The Hamburg-based recalm start-up is to receive so-called “InnoRampUp” funds from IFB Hamburg in 2018, the Startup Dock at the Technical University of Hamburg announced (TUHH) in December. The team has secured follow-up financing after the EXIST scholarship for founders by the German Ministry of Economics and Energy (BMWi). InnoRampUp is a funding programme run by the Investitions- und Förderbank (IFB Hamburg) and targets above-average, innovative, young start-ups in Hamburg. It provides grants of up to EUR 150,000. An intelligent acoustic device developed by recalm restores peace and quiet by tackling unwanted noise pollution e.g. on building sites.
Active noise cancellation
The founders of recalm Marc von Elling, Martin Günther and Lukas Henkel have developed a more robust, smart algorithm based on artificial intelligence to cancel noise actively. The process requires two microphones, a loudspeaker and a microprocessor, which are built into e.g. a headrest on a seat in the driving cabin of a digger. Henkel told Hamburg News this summer: “The microphone absorbs the noise and sends an electric signal to the microprocessor. An algorithm generates an anti-noise signal of opposite polarity via the loudspeaker and sends it to the noise source. The noise is eliminated by destructive interference.”
Making noise disappear
Active noise cancellation technology blocks out certain sounds. Noise disappears and acoustic signals indicating e.g. when a digger is reversing or a mobile phone is ringing are still audible. The trio behind recalm ended a stint in the Airbus BizLab Accelerator programme and then moved to the Startup Dock at the University of Technology in Hamburg (TUHH). An EXIST grant allowed recalm to develop prototypes there.

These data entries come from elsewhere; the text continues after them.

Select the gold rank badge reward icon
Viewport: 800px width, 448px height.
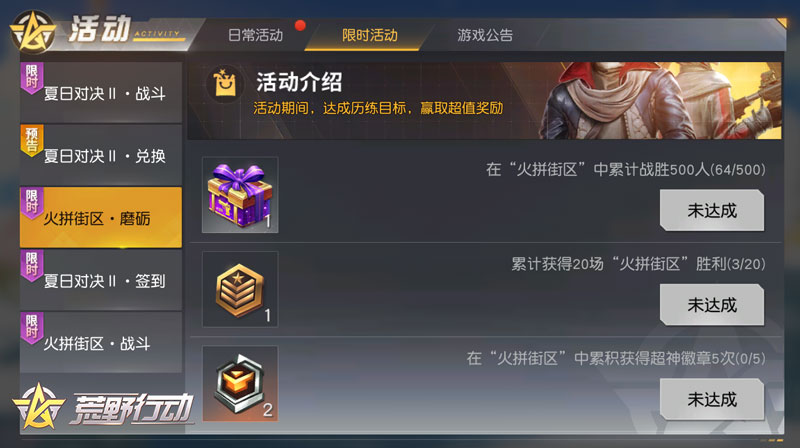pyautogui.click(x=240, y=289)
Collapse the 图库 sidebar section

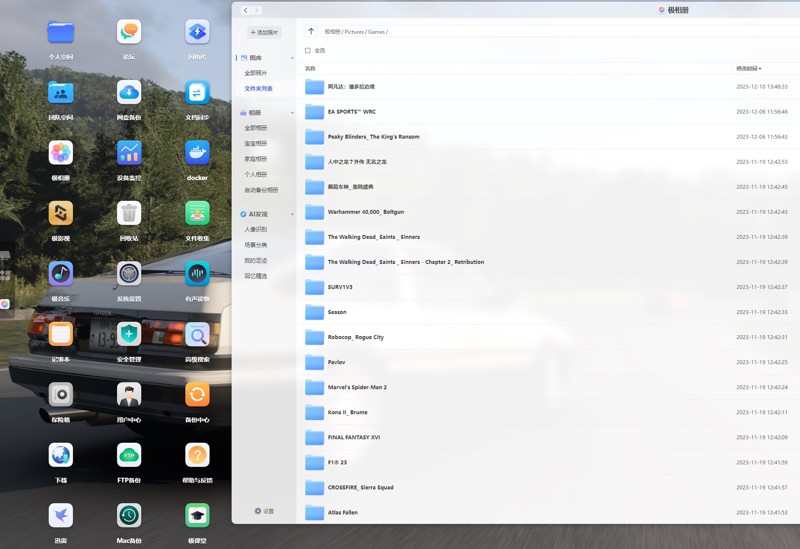pos(292,58)
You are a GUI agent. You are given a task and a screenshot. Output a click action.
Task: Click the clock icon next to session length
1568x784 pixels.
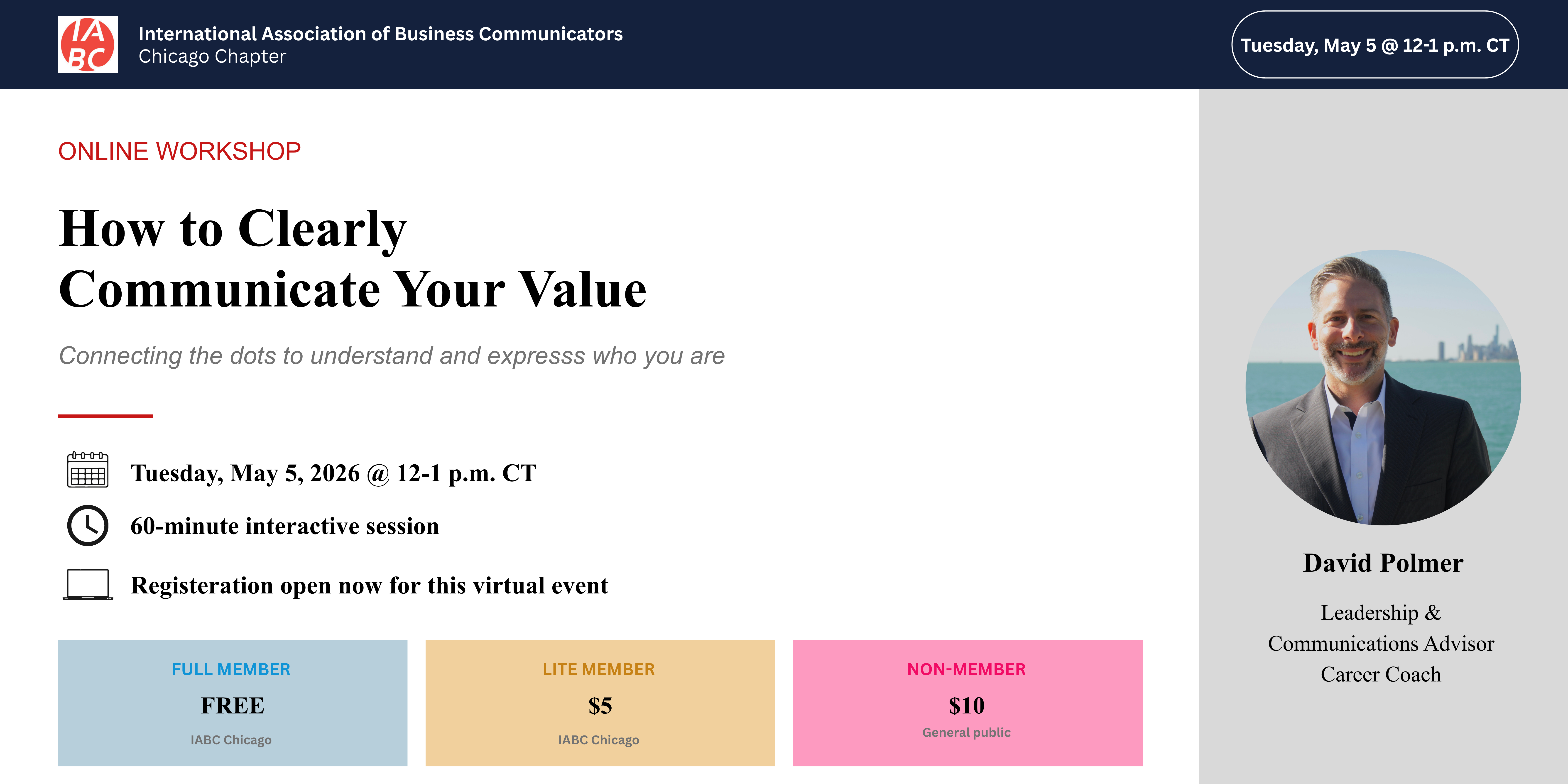point(88,525)
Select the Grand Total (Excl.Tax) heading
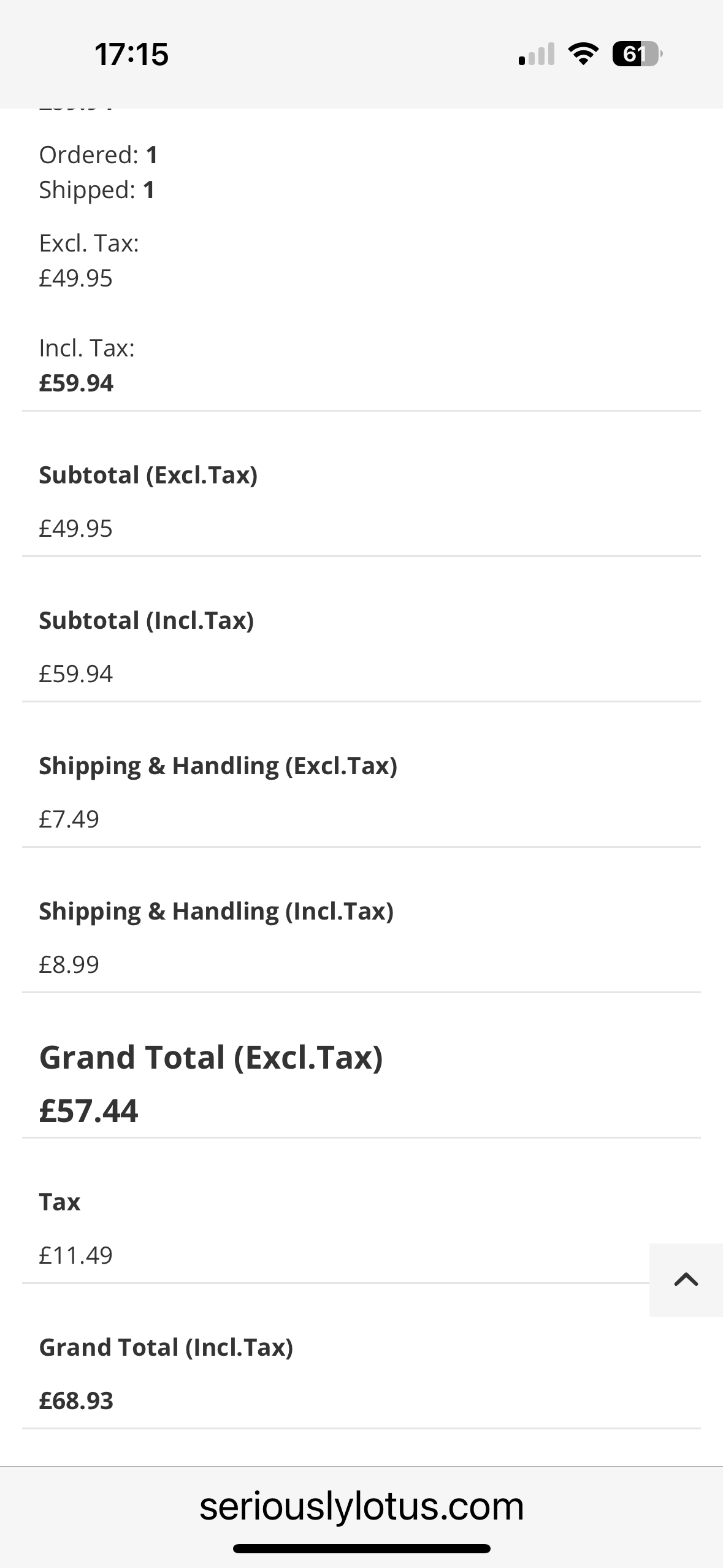Viewport: 723px width, 1568px height. click(211, 1057)
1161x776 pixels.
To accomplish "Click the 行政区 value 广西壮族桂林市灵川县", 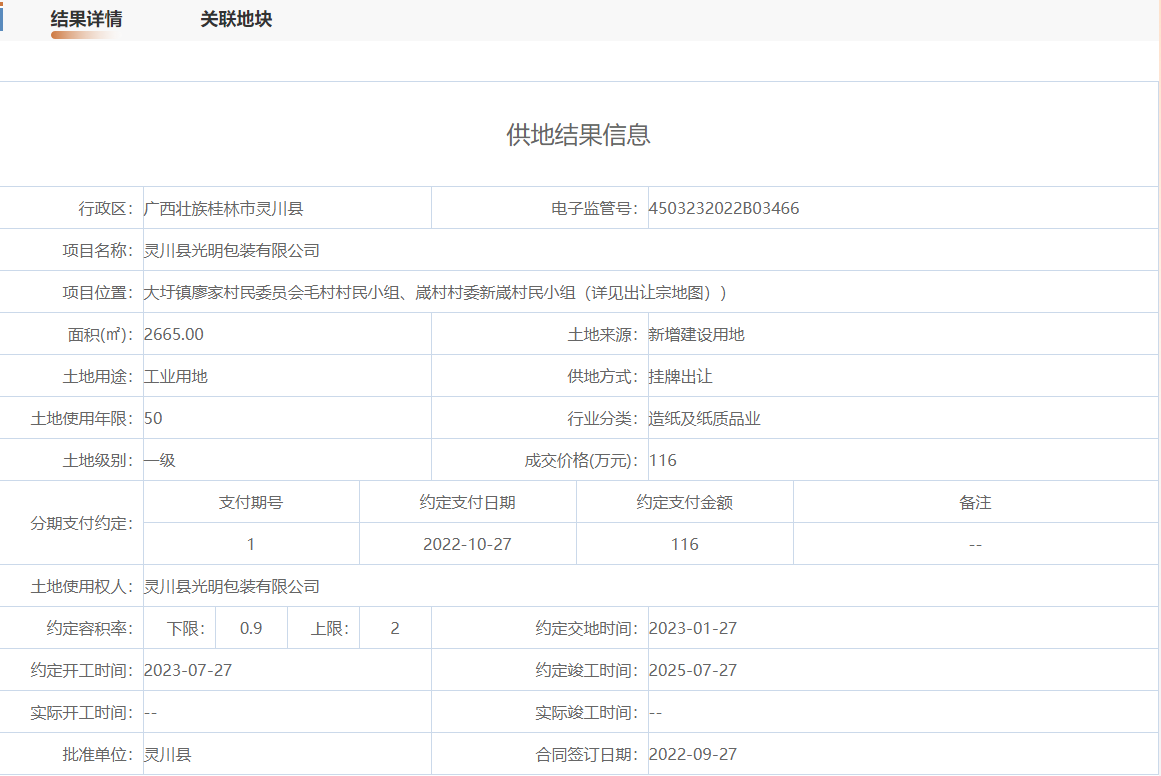I will [x=223, y=209].

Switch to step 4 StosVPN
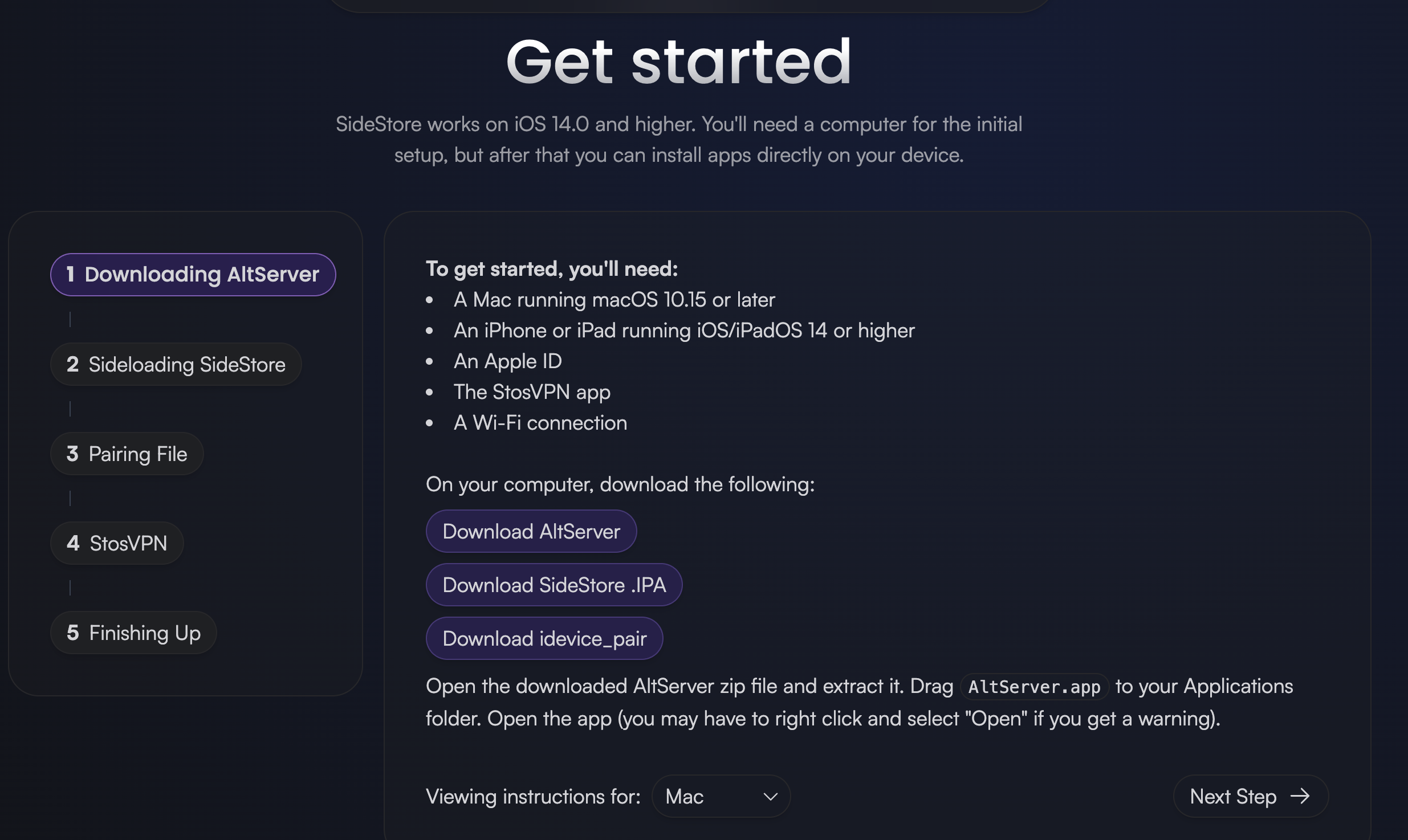(x=117, y=543)
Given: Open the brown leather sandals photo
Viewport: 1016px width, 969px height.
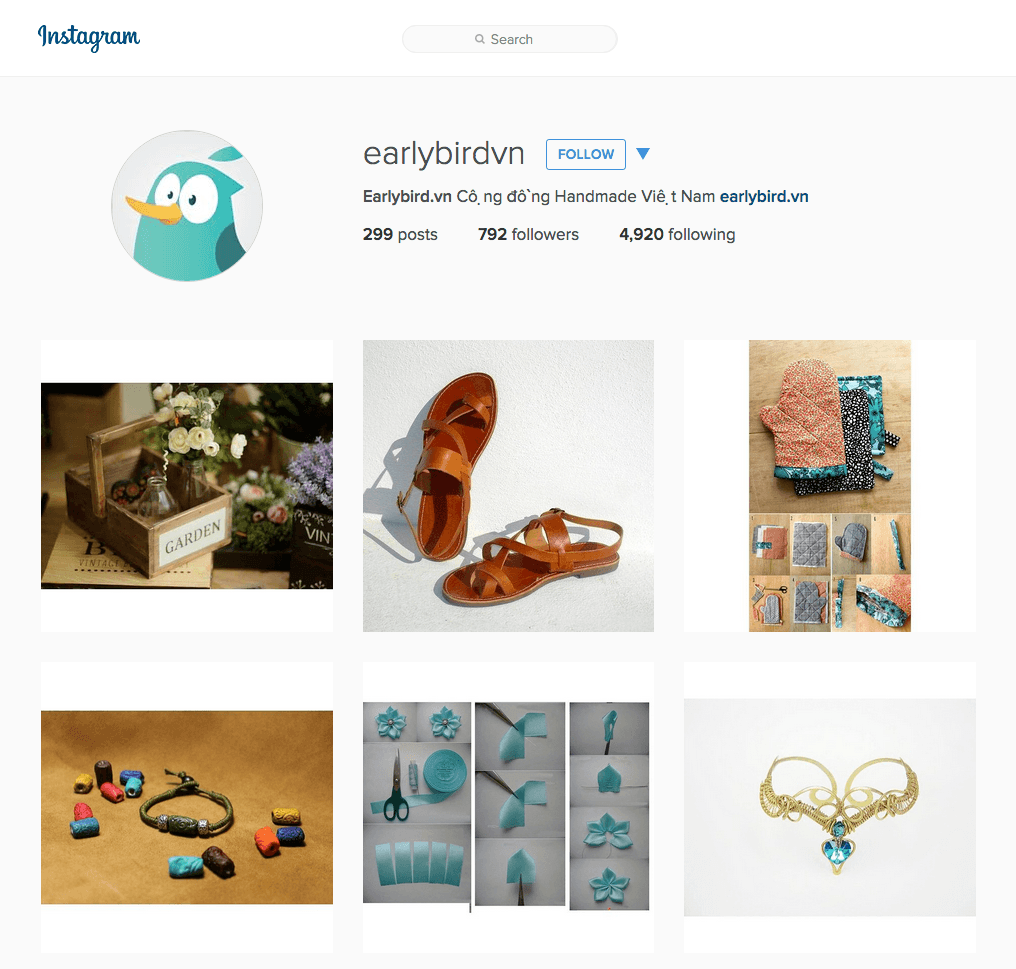Looking at the screenshot, I should tap(508, 485).
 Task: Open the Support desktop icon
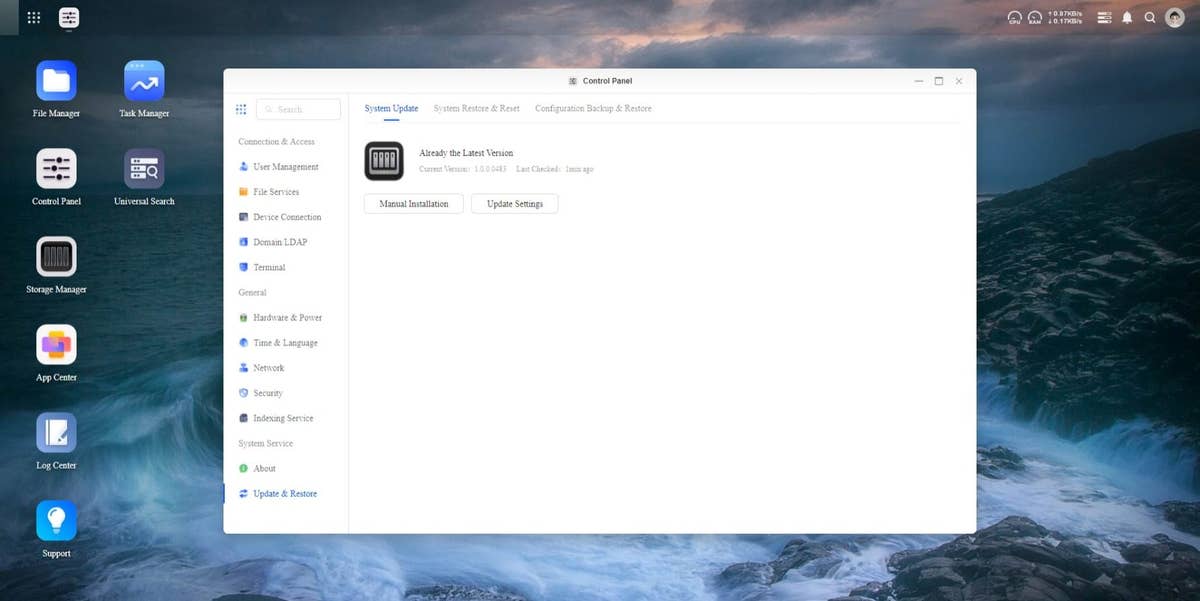coord(56,521)
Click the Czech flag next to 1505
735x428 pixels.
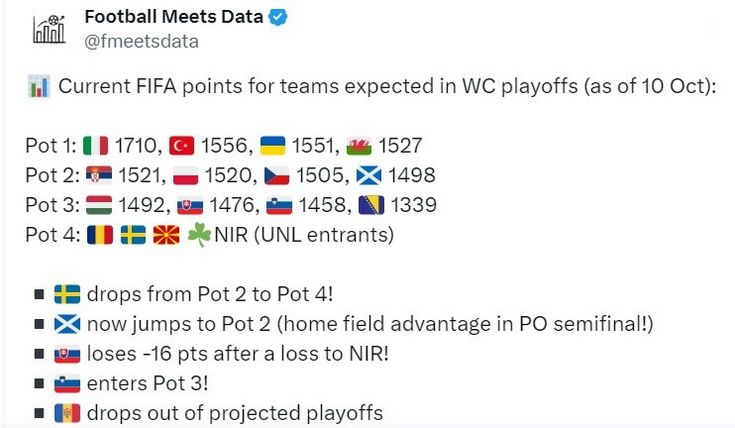(x=276, y=176)
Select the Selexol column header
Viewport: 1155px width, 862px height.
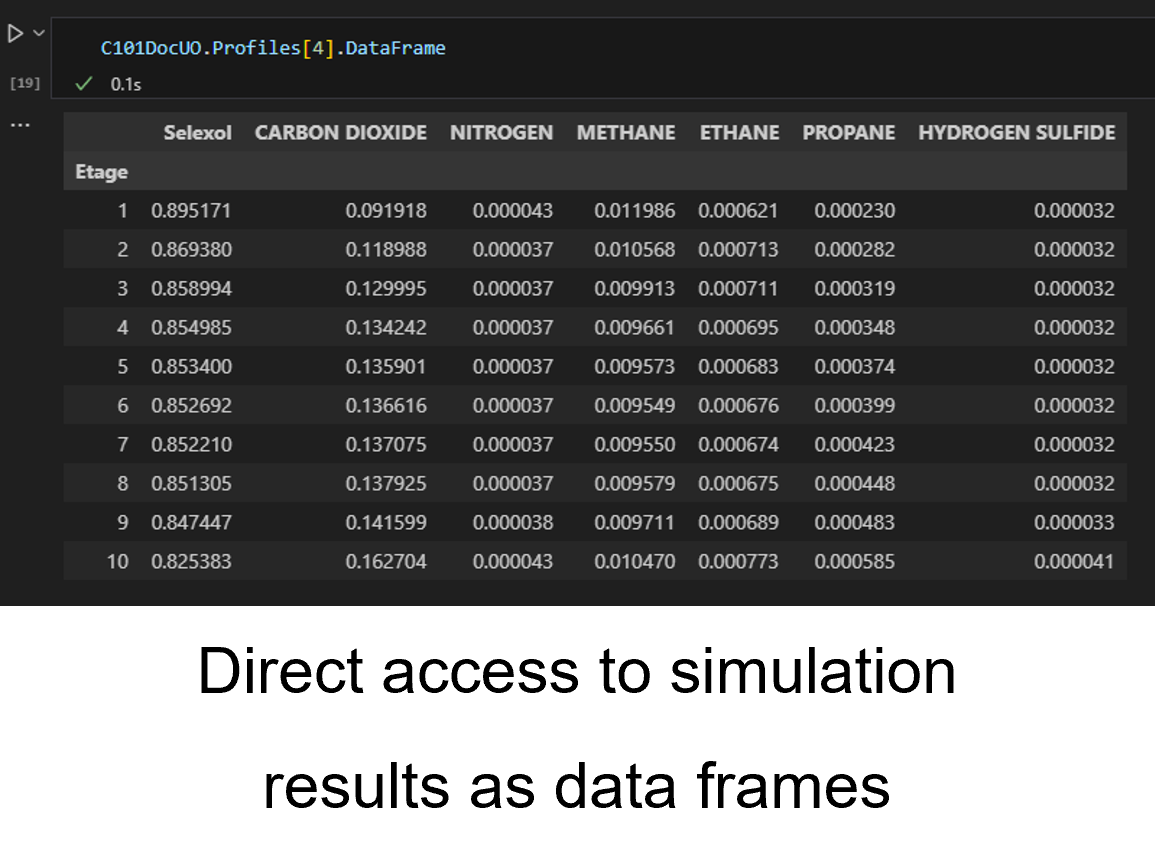coord(197,133)
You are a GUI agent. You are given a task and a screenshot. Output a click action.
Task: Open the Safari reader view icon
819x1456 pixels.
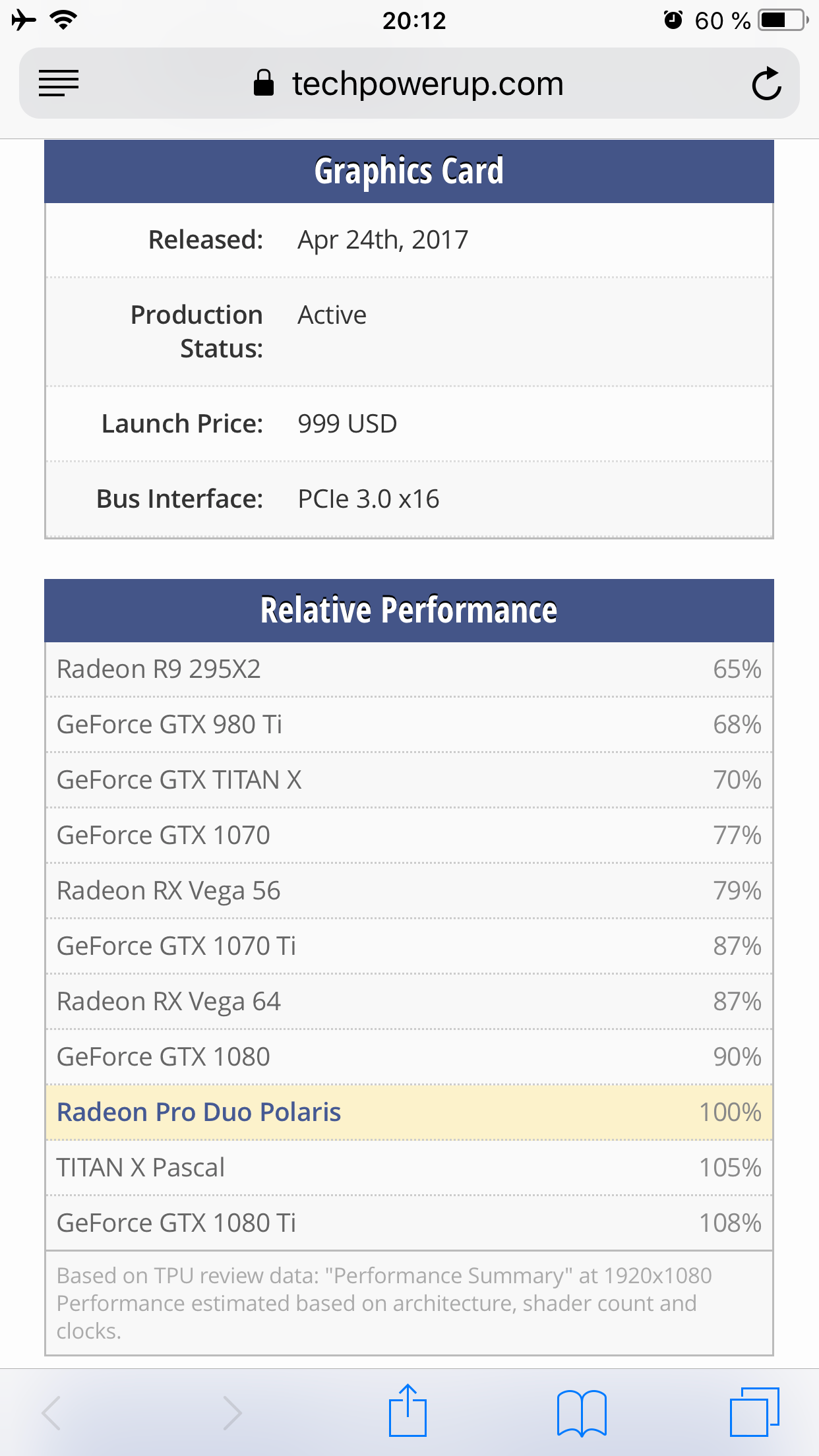[x=59, y=84]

Potential for forestry and agriculture
The trio hope to launch the first tests with pilot customers next spring. Their product can be used in a wide range of applications such as aircraft seats, vacuum cleaners, kitchen hoods or outboard motors. However, the founders are focusing on machines used in forestry and agriculture initially. “We see enormous potential there because of the high noise levels,“ Henkel pointed out.